:: What is expected ::
Can you render the stretch from the row containing "Where should I click to: Toggle" through the row containing "tap(27, 142)" as a Markdown table with the columns "No." and "Text", one line per table row, with blank lines left out?

Rows showing where targets appear:
-=-=-

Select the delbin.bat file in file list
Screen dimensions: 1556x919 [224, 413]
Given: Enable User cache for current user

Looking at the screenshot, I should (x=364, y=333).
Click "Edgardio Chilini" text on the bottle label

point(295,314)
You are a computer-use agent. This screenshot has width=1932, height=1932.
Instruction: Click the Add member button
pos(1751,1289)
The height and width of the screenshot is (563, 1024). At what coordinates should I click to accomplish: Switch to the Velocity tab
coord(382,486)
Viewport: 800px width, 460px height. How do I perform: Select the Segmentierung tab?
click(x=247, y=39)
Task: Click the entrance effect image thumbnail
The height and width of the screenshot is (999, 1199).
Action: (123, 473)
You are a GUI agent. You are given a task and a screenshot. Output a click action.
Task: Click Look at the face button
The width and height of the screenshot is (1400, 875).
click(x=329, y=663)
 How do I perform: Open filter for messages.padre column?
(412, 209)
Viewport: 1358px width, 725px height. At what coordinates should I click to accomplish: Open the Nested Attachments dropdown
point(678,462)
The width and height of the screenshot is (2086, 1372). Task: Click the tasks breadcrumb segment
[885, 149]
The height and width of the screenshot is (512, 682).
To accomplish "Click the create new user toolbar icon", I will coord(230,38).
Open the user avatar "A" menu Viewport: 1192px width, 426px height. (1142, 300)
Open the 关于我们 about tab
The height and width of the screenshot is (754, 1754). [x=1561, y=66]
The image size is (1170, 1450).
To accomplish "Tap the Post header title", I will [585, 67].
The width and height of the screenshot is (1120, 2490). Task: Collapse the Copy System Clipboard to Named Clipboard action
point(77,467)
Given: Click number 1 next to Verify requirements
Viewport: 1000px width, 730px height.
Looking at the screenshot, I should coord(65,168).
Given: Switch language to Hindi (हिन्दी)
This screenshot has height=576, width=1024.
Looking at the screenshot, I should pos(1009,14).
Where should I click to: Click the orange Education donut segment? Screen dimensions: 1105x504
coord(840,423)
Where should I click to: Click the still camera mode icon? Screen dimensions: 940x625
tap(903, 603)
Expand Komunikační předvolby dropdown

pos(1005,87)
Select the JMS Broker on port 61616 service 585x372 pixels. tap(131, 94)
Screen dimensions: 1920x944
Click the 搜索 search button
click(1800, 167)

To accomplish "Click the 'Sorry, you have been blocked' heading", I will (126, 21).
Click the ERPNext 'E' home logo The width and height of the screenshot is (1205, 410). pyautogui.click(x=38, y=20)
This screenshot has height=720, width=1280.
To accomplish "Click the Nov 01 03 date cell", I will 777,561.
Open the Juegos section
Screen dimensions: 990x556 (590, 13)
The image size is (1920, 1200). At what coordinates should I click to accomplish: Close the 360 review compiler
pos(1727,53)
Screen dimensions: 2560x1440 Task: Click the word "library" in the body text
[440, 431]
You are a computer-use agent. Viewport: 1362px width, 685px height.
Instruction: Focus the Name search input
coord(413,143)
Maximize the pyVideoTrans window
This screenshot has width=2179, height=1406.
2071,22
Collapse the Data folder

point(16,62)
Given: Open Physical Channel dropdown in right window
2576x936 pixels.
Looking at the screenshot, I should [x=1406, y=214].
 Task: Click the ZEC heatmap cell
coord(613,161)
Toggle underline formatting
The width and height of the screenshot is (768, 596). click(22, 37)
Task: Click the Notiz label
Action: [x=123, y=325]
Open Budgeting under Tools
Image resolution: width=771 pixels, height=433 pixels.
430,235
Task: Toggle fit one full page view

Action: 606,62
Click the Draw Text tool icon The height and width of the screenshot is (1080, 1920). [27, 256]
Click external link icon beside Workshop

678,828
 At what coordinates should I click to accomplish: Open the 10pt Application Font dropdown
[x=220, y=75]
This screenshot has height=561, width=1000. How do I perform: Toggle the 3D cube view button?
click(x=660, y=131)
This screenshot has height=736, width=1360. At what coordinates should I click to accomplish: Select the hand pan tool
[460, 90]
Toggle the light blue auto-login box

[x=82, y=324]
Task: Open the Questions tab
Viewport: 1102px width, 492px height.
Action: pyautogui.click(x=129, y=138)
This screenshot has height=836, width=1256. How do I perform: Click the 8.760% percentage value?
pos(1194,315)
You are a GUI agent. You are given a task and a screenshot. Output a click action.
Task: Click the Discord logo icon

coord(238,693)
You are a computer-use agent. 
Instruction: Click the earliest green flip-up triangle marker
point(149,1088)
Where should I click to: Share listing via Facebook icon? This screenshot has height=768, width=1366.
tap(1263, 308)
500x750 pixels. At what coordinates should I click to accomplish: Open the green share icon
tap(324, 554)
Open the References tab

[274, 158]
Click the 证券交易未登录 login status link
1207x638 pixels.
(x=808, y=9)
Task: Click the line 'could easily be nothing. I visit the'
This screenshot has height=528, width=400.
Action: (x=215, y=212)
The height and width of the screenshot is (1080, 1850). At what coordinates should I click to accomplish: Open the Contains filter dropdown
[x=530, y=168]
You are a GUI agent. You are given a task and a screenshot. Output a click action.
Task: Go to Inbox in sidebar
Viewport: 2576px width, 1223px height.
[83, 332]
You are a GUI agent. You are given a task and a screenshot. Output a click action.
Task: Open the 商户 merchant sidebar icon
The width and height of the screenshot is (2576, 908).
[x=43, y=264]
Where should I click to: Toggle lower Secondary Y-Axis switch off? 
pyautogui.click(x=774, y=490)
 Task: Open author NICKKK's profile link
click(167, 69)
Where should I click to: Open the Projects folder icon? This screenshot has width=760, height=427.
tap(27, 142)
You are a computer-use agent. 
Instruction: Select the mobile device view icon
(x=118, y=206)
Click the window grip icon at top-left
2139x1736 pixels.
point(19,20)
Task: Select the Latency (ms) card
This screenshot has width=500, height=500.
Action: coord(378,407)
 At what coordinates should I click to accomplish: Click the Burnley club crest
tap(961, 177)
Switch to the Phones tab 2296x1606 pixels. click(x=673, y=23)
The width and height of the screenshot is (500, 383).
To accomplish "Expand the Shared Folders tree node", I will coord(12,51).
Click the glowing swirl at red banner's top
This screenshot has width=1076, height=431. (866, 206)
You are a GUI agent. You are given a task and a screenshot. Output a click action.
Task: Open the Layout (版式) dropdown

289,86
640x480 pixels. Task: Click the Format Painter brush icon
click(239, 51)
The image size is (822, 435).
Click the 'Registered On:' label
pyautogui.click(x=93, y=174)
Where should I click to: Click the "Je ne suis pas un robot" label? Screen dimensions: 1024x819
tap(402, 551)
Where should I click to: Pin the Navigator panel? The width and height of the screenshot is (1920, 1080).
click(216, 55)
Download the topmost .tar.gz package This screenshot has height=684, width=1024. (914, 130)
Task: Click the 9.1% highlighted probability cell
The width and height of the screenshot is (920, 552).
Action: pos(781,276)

-=-=-

:: Finished answer ::
| No. | Text |
|---|---|
| 1 | Where should I click to: Toggle lower Secondary Y-Axis switch off?  |
| 2 | pyautogui.click(x=774, y=490) |
| 3 |  Task: Open author NICKKK's profile link |
| 4 | click(167, 69) |
| 5 | Where should I click to: Open the Projects folder icon? This screenshot has width=760, height=427. |
| 6 | tap(27, 142) |